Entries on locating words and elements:
◇ ◇ ◇ ◇ ◇
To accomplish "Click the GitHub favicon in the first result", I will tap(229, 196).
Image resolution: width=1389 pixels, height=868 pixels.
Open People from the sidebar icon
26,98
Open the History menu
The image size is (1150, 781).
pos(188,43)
◇ ◇ ◇ ◇ ◇
**Exercise directions**
Reproduce every line of the data above, word for word.

**Correct answer**
To accomplish "Click the GitHub favicon in the first result", I will tap(229, 196).
Image resolution: width=1389 pixels, height=868 pixels.
Open People from the sidebar icon
26,98
Open the History menu
The image size is (1150, 781).
pos(188,43)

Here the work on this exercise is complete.